To share stories of successful people who have overcome the setbacks that come with pursuing a graduate degree, we’re interviewing faculty members about how they “failed” in their academic careers. The Faculty Who Failed series highlights how resilience can carry you through the tough times in your degree program and come out of the experience stronger and better prepared for future challenges.

Read about S.C. Johnson College of Business Dean of Faculty and Research and John S. Dyson Professor of Marketing Suzanne Shu‘s experiences.


Can you describe a time you felt like you failed in graduate school? This could be a time when an experiment didn’t work out, you considered leaving (or did leave) your program, etc.

I felt like I failed a lot in graduate school. I was always a good student in regular classes; I do well at turning in assignments and reports with a deadline, or at studying for an exam. But when graduate school transitioned from coursework to self-directed research, I struggled. I thought running experiments and turning them into a paper would happen faster than it actually did.

The moment I really failed was at the point of my dissertation defense (in Cornell terms, the B exam). My advisors were very hands-off on the actual experiments or the writing process and so they hadn’t provided much feedback before the moment I stood up and presented my work. The feedback at that moment was brutal. I failed the defense, but I was given a chance by my advisor to revise it and try again. Several months later, the end result was not anything amazing but it was finally enough to allow me to graduate.

How did you bounce back from your perceived failure, or what got you through to the other side?

Luckily, at the time I failed my dissertation defense, I’d already accepted a job as an assistant professor to start in the fall and thus I was highly motivated to rework the dissertation into something the committee would accept. My mother took over watching my kids for the summer and I spent all day every day working on the research. I’m also grateful that my advisor’s new goal for the dissertation was to create a roadmap for future research projects rather than an immediately publishable paper. I was able to turn that dissertation roadmap into several publications over the next few years.

What lessons did you learn from this experience?

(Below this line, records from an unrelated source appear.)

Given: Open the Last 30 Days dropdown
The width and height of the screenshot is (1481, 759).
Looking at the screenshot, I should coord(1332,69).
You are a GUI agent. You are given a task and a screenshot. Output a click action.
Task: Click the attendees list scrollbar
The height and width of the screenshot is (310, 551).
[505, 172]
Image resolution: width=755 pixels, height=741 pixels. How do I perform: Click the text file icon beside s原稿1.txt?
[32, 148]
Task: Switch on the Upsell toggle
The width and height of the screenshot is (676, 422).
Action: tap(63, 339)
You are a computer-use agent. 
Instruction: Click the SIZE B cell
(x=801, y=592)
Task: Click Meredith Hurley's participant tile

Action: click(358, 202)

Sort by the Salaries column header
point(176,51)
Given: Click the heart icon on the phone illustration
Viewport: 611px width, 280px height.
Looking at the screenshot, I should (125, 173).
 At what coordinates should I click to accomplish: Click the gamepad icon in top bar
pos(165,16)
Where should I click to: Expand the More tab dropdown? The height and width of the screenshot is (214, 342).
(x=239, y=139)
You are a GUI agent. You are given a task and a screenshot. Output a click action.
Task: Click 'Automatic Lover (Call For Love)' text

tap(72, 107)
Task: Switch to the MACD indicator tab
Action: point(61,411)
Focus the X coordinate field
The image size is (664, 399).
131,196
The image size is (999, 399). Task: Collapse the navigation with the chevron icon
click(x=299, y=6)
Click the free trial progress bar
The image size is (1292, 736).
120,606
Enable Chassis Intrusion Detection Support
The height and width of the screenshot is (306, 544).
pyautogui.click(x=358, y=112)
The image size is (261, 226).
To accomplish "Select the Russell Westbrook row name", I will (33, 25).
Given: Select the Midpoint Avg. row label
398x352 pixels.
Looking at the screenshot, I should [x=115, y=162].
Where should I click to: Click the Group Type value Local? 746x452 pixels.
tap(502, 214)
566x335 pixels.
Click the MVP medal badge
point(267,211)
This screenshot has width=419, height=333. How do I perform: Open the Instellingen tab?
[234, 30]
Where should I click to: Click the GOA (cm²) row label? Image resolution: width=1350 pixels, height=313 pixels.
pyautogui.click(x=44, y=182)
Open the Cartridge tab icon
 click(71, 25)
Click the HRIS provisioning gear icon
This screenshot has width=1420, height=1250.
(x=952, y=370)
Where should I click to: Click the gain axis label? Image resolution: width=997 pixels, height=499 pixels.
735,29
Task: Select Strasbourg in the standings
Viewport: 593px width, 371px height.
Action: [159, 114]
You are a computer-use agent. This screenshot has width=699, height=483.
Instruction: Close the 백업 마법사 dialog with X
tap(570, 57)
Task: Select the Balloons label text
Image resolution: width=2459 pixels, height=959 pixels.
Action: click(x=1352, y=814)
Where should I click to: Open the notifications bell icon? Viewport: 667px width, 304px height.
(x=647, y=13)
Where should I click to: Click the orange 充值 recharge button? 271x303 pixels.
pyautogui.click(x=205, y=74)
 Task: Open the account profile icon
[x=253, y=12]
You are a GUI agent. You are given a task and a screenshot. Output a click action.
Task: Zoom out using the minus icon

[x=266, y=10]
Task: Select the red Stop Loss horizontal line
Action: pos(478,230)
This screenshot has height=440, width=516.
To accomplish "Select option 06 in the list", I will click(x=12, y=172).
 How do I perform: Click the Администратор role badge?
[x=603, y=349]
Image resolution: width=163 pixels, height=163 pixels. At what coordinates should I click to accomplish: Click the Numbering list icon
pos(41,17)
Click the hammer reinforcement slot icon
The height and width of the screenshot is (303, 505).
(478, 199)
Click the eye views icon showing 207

One thing I learned was the distinction between a big picture research question and a narrower set of studies that test a very specific hypothesis. I had been approaching the dissertation as if it needed to solve a really big problem. But now I understand that making progress on those big problems sometimes takes an entire career as an academic. Almost 20 years after graduating, I’m still working on different aspects of the big problem I was trying to tackle back then. While it’s OK to use the dissertation to set up the dimensions of the problem, the experimental work needs to be more tightly defined. A publishable research paper (at least in my field) will usually focus on a narrow element within the much larger problem. If I had focused on writing publishable research during my dissertation then I would have gotten off on a stronger foot as a new professor.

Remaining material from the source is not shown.